3  Results

3.1 Reproducibility

I list below the R packages required to reproduce the analyses.

Code
## data wrangling
library(dplyr)
library(tidyr)
library(stringr)
library(purrr)

## plotting
library(ggplot2)
library(ComplexHeatmap)
library(cowplot)
library(grid)
library(RColorBrewer)
library(igraph)
library(magick)

## auxiliary functions
source("R/utils.R")
source("R/visualisations.R")
source("R/network_exploration.R")
# today_date <- "2025-04-28"
today_date <- "2025-07-01"
## today_date <- format(Sys.Date(), "%Y-%m-%d")

## set the seed, for fixing generation of ComplexHeatmaps (dendogram clustering)
set.seed(20)

Except stated otherwise, all correlation matrices have been computed using Pearson Correlation, provided by the stats::cor function.

3.2 Compute Drug-drug Similarities

3.2.1 Drug By Drug Heatmaps

  • Heatmap in Figure 3.1 is generated at the replicate level:
Code
# Read DGEList object
dge_normalised_replicate <- readRDS(file = paste0("./data/processed/dge_normalised_replicate_",
                          today_date, ".rds"))

filename <- paste0("figures/correlation-heatmaps/sample-by-sample/heatmap_normalised_replicates_", today_date)

heatmap_object <- compute_Heatmap(dge_normalised_replicate,
                                                annotation_cols = c("Pathway", "MoA", "Compound"),
                                                matrix_title = "Pearson Correlation between biological replicates",
                                                correlation = TRUE,
                                                filename_heatmap = filename)

knitr::include_graphics(paste0(filename,".png"),
                        auto_pdf = TRUE,
                        dpi = 100)
Figure 3.1: Heatmap of normalised replication scores.
  • Heatmap in Figure 3.2 is generated by averaging normalised barcode counts over replicates:
Code
## Read DGEList object
dge_normalised_samples <- readRDS(file = paste0("./data/processed/dge_normalised_samples_",
                          today_date, ".rds"))

filename <- paste0("figures/correlation-heatmaps/sample-by-sample/heatmap_normalised_samples_", today_date)

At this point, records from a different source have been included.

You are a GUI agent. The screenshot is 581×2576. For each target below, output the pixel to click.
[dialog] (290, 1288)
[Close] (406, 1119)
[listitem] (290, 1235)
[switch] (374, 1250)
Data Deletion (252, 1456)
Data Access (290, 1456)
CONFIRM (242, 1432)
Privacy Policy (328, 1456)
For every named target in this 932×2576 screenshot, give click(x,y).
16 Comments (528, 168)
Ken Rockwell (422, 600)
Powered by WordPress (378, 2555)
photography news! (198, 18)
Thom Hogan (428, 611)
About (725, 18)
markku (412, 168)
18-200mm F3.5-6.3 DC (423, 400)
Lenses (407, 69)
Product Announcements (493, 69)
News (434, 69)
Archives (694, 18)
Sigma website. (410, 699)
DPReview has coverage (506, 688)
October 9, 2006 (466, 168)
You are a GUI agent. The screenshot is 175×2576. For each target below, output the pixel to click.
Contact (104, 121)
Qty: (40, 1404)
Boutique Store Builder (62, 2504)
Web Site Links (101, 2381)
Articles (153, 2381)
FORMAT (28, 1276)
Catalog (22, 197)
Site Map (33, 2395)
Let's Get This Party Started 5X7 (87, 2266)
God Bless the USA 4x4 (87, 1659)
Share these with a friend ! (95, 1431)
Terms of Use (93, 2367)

heatmap_object <- compute_Heatmap(dge_normalised_samples,
                                                annotation_cols = c("Pathway", "MoA", "Compound"),
                                                matrix_title = "Pearson Correlation between biological replicates",
                                                correlation = TRUE,
                                                filename_heatmap = filename)

knitr::include_graphics(paste0(filename,".png"),
                        auto_pdf = TRUE,
                        dpi = 300)
Figure 3.2: Heatmap of normalised compounds by batch(aggregated over replicates) with CC.
Code
# Read DGEList object
dge_binarised_replicate <- readRDS(file = paste0("./results/differential_analyses/dge_discretised_replicate_",
                          today_date, ".rds"))

filename <- paste0("figures/correlation-heatmaps/sample-by-sample/heatmap_binarised_replicates_", today_date)

heatmap_object <- compute_Heatmap(dge_binarised_replicate,
                                                annotation_cols = c("Pathway", "MoA", "Compound"),
                                                matrix_title = "Pearson Correlation between biological replicates",
                                                correlation = TRUE,
                                                filename_heatmap = filename)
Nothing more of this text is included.